For that poor service, OpenNet will have to pay a penalty of S$200,000, bringing the total punishment this time to S$750,000.

OpenNet has been given until the end of this year to raise its quality of service for home users, said the IDA. The regulator noted that OpenNet has increased the number of installations it can carry out, particularly when there is a surge in demand.

That’s a promise that consumers have heard before, and which the IDA will check on again in the first quarter of next year. For non-residential users, the IDA said it is currently assessing OpenNet’s performance in connecting them as well.

UPDATE: OpenNet is “evaluating” the IDA’s decision, it said in a statement just released to the media, though the contractor stopped short of stating that it would appeal the fine.

It is also working with the IDA to make it easier for users to switch from one broadband service provider to another, as each change requires OpenNet to switch over the connections.

The significant delays in provisioning services that began in May and June 2013 were the result of record orders of 23,000 and 31,000 respectively received in those months, it said.
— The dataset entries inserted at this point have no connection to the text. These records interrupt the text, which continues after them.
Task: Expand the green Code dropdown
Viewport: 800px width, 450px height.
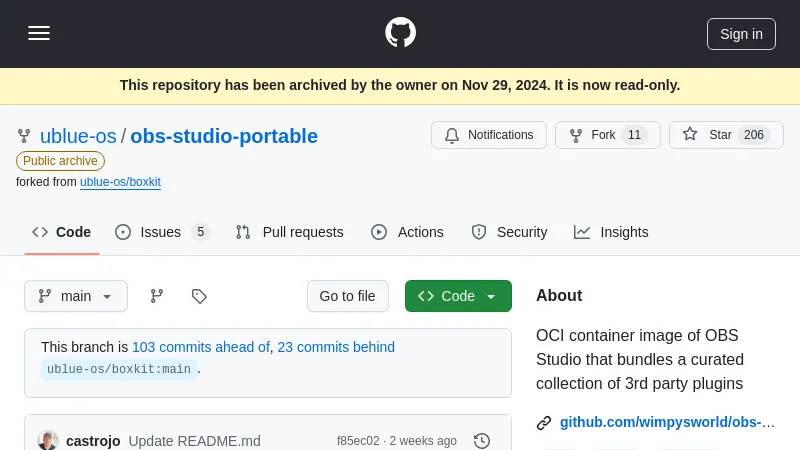Action: (458, 296)
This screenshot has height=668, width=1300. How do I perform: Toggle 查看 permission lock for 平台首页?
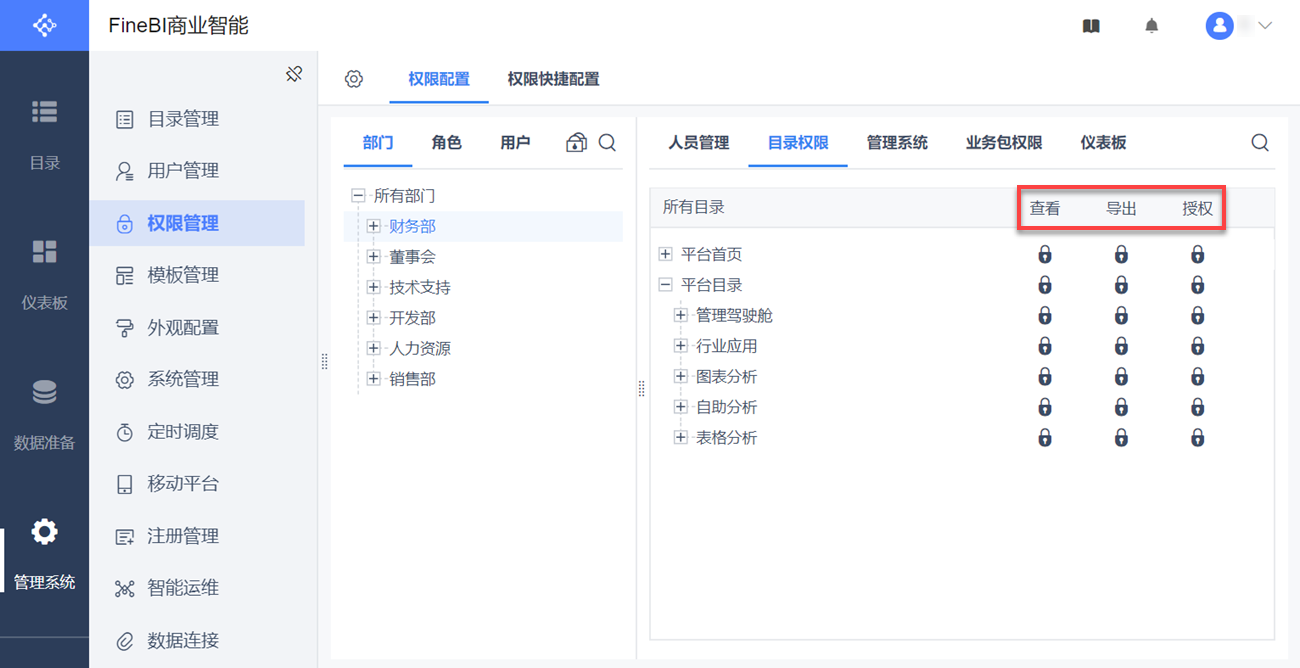click(x=1045, y=255)
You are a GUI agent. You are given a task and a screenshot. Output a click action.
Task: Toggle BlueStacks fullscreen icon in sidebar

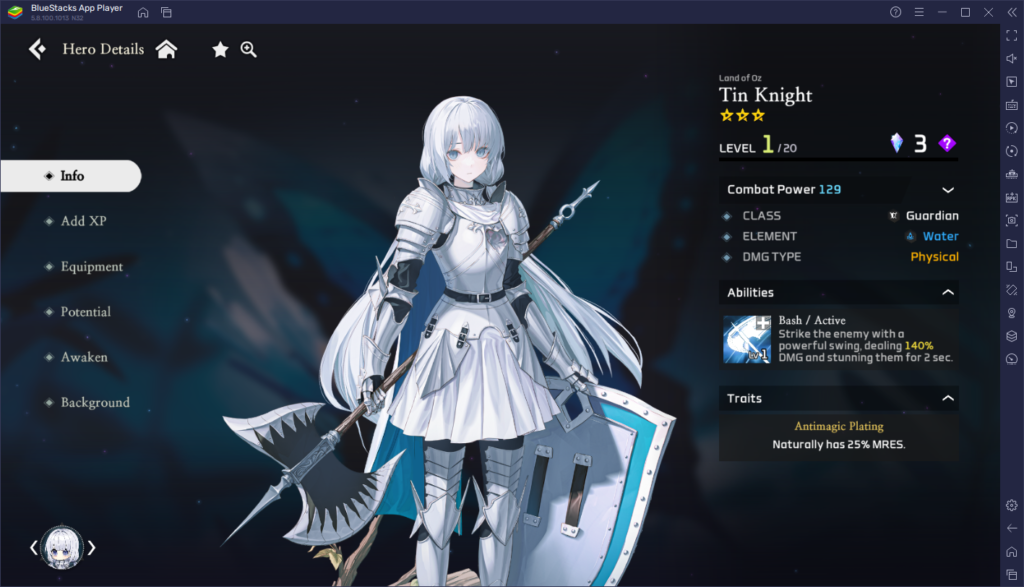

This compares with the average of 17,000 orders a month that are usually received.

The contractor has also begun to offer installations on Saturdays. However, it still has to hire and train new teams, it explained.

UPDATE 2: We received a statement from OpenNet after the story was posted:

“We would like to clarify that OpenNet did not mention that it had connected the entire island to the fibre network in the first half of 2013. We announced that we had rolled out fibre to 95 per cent of all Singapore premises in October 2012.”